Destiné principalement à lutter contre l’obésité, le projet de Bruxelles vise d’une part à garantir que l’ajout de mentions telles que « pauvre en …» (matières grasses, sucre, etc.) ou « riche en …» (fibres, calcium, etc.) soit encadré par des critères objectifs, et d’autre part à interdire les allégations vagues, non prouvées scientifiquement du type « réduit le stress » ou « aide à lutter contre les maladies cardio-vasculaires ». D’accords sur le principe d’établir des profils nutritionnels pour mieux guider les choix des consommateurs (y compris l’Allemagne qui avait jusqu’alors marqué son opposition), les États membres ont toutefois souligné qu’ils attacheraient beaucoup d’importance aux termes dans lesquels le règlement sera rédigé et à la consultation de l’industrie, qui s’inquiète de devoir un jour classer ses produits entre les « bons » et les « mauvais » pour la santé.
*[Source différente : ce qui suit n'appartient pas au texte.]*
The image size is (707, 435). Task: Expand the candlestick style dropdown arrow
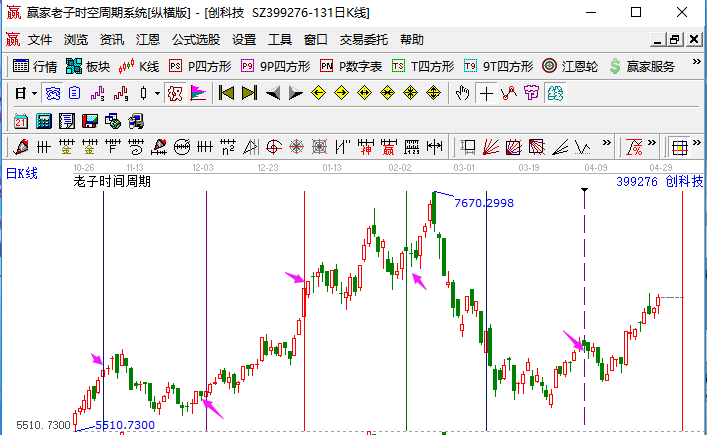point(157,93)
Le ministre britannique John Hutton a profité de l’occasion pour présenter un projet qui vise à instaurer un système basé sur les feux tricolores pour les produits commercialisés au Royaume-Uni (vert pour les aliments sains, orange pour ceux qui le sont moins et rouge pour ceux qui sont à consommer avec modération).

Le secrétaire d’état Français, Xavier Bertrand, a souligné quant à lui la nécessité de prendre aussi en considération la publicité et le régime alimentaire général des consommateurs.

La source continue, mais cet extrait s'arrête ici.